Click here to request project maps.
 
November 22, 2006 09:17 pm
 
Next Coalfields Expressway design due soon


Mary Catherine Brooks
Wyoming County Bureau Chief

PINEVILLE — The next design project for the Coalfields Expressway will bring the four-lane highway within 3 miles of the Wyoming-Raleigh county border. That design project is expected to be completed this month, according to a state Division of Highways engineer.

In September, Wyoming County Circuit Clerk David "Bugs" Stover walked from Welch to Charleston in support of completing construction of the expressway in Wyoming and McDowell counties. Neither county has a four-lane highway.

However, since delivering nearly 2,000 individual petitions to Gov. Joe Manchin, Stover has been asked many times what is being done to complete the road.

"People keep asking me about the Coalfields Expressway, and I keep telling them that the governor and Highways are working on a logical way to move our highway forward," Stover said in a letter to David Cramer, DOH staff engineer. "They have begun to want something more specific."

Cramer replied, "... Our engineering division is coordinating with a consultant to complete the design of a grade and drain project that will extend from the end of the existing grade and drain project to about 2.5 miles from the Wyoming County line.
"Our intent is to complete this design project later this month, if at all possible," Cramer told Stover.

In September, Stover said, the governor was quick to point out the expressway was indeed on the state’s six-year highway improvement plan; there was just no state funding for it.

Delegate Richard Browning, D-Wyoming, who also serves as executive director of the Coalfields Expressway Authority, said about $58 million in leftover funding from other projects has been earmarked for the highway.

About $20 million of that will fund a 2-mile extension from Sophia toward Mullens, specifically Allen Creek to Big Ridge.
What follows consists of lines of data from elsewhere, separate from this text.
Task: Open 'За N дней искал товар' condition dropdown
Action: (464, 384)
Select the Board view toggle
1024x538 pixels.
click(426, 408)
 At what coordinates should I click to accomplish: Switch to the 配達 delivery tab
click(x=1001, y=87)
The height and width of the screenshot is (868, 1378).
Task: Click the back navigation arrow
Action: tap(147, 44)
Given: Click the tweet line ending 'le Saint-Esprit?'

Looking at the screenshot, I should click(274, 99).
This segment will bring road construction to within 6 miles of Mullens, he noted.

Additionally, three more designs will be completed for construction, he said.

The projected cost to complete the nearly 8 miles from Sophia to Mullens is more than $71 million, according to officials.
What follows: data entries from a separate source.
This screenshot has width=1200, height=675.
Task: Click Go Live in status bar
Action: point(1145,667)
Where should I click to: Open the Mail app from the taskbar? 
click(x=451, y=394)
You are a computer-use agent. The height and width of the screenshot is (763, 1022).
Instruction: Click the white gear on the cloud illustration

Construction of the road has begun in both Raleigh and McDowell counties.

Stover said additional federal money has been set aside for construction in Wyoming County.

"But they have to get to Wyoming County before they can use that money," he emphasized, "and once they get to use that federal funding, then the state will have to provide matching money."

The new four-lane will intersect with the King Coal Highway at the site of the new federal prison in McDowell County, just across the Wyoming County line.

Exits are planned for Mullens, Twin Falls State Park, Pineville and near the new Wyoming County industrial park on Welch-Pineville Road.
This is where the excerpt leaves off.